Mayor of Cauayan, Isabela
- In office June 30, 2010 – February 16, 2013
- Vice Mayor: Bartolome A. Malillin
- Preceded by: Caesar Dy Sr.
- Succeeded by: Bartolome A. Malillin
- In office February 1, 1988 – March 18, 1992
- Vice Mayor: Leoncio Dalin (1988–1992) Faustino Dy III (January–March 1992)
- Preceded by: Simeon Tomas Dela Cruz
- Succeeded by: Faustino Dy III
- In office 1983–1986
- Vice Mayor: Vacant
- Preceded by: Carlos Uy
- Succeeded by: Diosdado Ramirez (OIC)

29th Governor of Isabela
- In office June 30, 1992 – June 30, 2001
- Vice Governor: Manuel Binag (1992–1995) Edwin Uy (1995–2001)
- Preceded by: Faustino Dy Sr.
- Succeeded by: Faustino Dy Jr.

Personal details
- Born: Benjamin de Guzman Dy September 22, 1952 Cauayan, Isabela, Philippines
- Died: February 16, 2013 (aged 60) Quezon City, Philippines
- Party: Nationalist People's Coalition
- Spouse: Cecilia M. Dy
- Children: 17
- Occupation: Politician

= Benjamin Dy =

Filipino politician (1952–2013)

Benjamin de Guzman Dy (September 22, 1952 – February 16, 2013) was a Filipino politician who served as Governor of Isabela.
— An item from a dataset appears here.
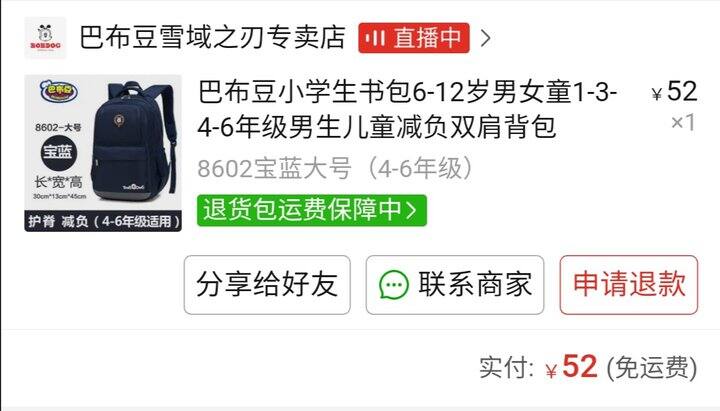720x411 pixels.
Task: Click the green chat bubble icon
Action: coord(394,285)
Dy was a member of the Dy political clan, whose members have held various elective posts in the province since the 1960s.

==Early life==
Benjamin G. Dy, Sr. was born in Cauayan, Isabela on September 22, 1952. He was the eldest among the children of the political patriarch Faustino Dy Sr. and Natividad Guzman-Dy.

==Family==
Benjamin Dy had a wife, Cecilia M. Dy, and 17 children. Several of Dy's relatives became prominent public figures in their own right:
- Faustino N. Dy, Sr. (father) Governor (1971–1986, 1988–1992) of Isabela and Mayor (1964–1971) of Cauayan
- Faustino S. Dy, Jr. (brother) Representative of the 3rd District of Isabela (1992–2001); Governor (2001–2004)
- Faustino "Bojie" G. Dy III (brother). Speaker of the House of Representatives (2025–present), Representative of the 6th District of Isabela (2025–present), Representative of the 3rd District of Isabela (2001–2010), Vice Mayor of Cauayan (1992), Mayor of Cauayan (1992–2001), Vice Governor of Isabela (2019–2025) and Governor of Isabela (2010–2019)
- Caesar G. Dy (brother). Mayor of Cauayan (2001–2010)
- Napoleon S. Dy (brother). Mayor of Alicia (2001–2010), and Representative of the 3rd District of Isabela (2010–2019)
- Victor G. Dy (brother). Barangay captain of San Fermin, Cauayan (2001–2004)

==Political life==
Dy served as vice mayor of Cauayan, Isabela until 1983 when Mayor Carlos Uy was appointed Assistant Provincial Health Officer in Ilagan. As a result, he was elevated to mayor, serving from 1983 to 1986 and again from 1988 to 1992. He later became Isabela governor from 1992 to 2001. He lost the governorship in 2007 to Grace Padaca. Dy was supposed to run as Cauayan mayor in the 2013 midterm elections, but was replaced by his son Bernard because of an ailment.

==Death==
Dy died on February 16, 2013, due to complications from recurring emphysema at St. Luke's Medical Center – Quezon City in Metro Manila.